Le paysage politique burkinabè bascule dans une nouvelle ère. Réuni en Conseil des ministres ce jeudi 29 janvier 2026 à Ouagadougou, sous la présidence du capitaine Ibrahim Traoré, le gouvernement a adopté un décret portant dissolution de l’ensemble des partis et formations politiques du pays. Une décision majeure qui s’inscrit, selon les autorités, dans le processus de refondation de l’État engagé depuis l’arrivée au pouvoir des militaires.
À l’issue de la réunion hebdomadaire, le ministre porte-parole du gouvernement, Pingdwendé Gilbert Ouédraogo, a indiqué que plusieurs rapports ont été examinés et que des décisions « structurantes » ont été prises afin de renforcer la gouvernance et améliorer les conditions de vie des Burkinabè, en droite ligne de la Révolution progressiste populaire (RPP).
Au titre du ministère de l’Administration territoriale et de la Mobilité, le Conseil a également adopté un projet de loi abrogeant les textes régissant le fonctionnement et le financement des partis politiques, ainsi que le statut du chef de file de l’opposition. Pour le ministre d’État Émile Zerbo, cette mesure fait suite à « un diagnostic approfondi du système partisan, marqué par de nombreuses dérives et un éloignement des aspirations populaires ».
Selon le gouvernement, la multiplication des partis politiques aurait favorisé la fragmentation de la société et affaibli le tissu social.
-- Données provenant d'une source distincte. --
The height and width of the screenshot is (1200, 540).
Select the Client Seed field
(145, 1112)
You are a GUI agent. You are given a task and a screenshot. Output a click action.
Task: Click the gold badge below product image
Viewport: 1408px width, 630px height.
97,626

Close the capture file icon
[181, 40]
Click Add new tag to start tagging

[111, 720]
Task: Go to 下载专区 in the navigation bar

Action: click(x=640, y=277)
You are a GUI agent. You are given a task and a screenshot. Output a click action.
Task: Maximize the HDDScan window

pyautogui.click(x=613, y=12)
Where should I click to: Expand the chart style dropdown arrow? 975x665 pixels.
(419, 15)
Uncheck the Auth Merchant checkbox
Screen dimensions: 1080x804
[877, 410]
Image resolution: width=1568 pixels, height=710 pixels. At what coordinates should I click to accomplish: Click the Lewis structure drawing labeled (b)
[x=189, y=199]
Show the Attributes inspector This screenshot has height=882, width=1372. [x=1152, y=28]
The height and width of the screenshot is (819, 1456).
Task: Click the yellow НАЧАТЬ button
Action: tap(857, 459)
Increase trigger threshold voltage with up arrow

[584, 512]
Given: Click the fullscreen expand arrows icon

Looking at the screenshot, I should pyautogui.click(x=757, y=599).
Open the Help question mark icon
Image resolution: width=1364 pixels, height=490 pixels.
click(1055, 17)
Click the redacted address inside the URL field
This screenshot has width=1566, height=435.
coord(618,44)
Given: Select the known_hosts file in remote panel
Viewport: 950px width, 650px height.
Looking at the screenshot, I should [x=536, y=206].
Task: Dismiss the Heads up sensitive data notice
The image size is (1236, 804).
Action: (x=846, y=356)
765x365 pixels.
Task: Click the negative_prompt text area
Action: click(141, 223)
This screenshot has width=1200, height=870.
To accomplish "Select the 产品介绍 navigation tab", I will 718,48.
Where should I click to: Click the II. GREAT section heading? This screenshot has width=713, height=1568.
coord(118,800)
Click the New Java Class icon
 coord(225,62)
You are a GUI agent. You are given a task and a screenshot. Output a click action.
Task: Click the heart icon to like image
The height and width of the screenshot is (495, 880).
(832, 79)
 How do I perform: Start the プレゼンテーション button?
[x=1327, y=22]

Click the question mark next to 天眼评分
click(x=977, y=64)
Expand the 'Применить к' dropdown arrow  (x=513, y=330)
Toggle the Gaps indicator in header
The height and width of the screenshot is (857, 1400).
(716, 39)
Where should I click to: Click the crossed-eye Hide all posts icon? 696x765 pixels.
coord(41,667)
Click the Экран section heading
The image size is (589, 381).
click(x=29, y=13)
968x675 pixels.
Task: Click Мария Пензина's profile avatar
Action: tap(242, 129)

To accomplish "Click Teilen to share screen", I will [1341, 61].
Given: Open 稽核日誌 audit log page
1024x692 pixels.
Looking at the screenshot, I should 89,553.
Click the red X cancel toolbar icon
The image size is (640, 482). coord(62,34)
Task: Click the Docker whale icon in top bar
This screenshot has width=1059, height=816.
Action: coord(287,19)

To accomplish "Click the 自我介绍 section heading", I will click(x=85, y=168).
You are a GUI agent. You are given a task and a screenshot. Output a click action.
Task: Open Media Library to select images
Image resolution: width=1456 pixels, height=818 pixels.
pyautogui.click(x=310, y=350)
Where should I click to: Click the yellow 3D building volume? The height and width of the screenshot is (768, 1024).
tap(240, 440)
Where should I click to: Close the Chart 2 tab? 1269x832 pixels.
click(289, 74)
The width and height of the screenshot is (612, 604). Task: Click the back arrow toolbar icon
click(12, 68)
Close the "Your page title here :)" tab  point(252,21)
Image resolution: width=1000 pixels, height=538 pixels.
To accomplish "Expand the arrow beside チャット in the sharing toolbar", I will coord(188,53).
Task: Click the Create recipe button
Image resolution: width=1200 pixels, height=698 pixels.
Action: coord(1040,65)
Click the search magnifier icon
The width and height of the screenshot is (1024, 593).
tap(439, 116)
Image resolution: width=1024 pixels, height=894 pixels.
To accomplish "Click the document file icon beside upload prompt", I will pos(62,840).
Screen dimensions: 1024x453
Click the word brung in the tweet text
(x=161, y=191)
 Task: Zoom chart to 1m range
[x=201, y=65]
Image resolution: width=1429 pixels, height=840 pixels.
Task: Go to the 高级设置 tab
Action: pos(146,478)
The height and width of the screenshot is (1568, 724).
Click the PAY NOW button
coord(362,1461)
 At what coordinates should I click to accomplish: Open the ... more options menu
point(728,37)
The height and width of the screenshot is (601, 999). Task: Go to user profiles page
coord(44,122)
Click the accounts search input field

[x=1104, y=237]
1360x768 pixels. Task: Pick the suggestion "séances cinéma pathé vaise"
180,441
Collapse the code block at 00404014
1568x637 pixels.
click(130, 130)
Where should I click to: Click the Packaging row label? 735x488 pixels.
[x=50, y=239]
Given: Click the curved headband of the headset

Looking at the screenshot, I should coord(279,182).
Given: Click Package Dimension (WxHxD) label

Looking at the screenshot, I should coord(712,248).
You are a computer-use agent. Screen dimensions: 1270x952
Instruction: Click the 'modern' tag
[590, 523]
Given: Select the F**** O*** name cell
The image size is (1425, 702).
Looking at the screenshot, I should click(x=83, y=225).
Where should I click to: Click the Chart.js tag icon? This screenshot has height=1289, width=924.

En mettant fin à ce système, les autorités disent vouloir préserver l’unité nationale, restaurer la cohésion et poser les bases d’une nouvelle architecture politique plus adaptée aux réalités du pays.
En ce qui les biens et patrimoines des partis dissous, ceux-ci seront transférés à l’État. Les projets de loi adoptés seront, quant à eux, transmis à l’Assemblée législative de transition dans les prochains jours, ouvrant ainsi une nouvelle phase du chantier politique burkinabè.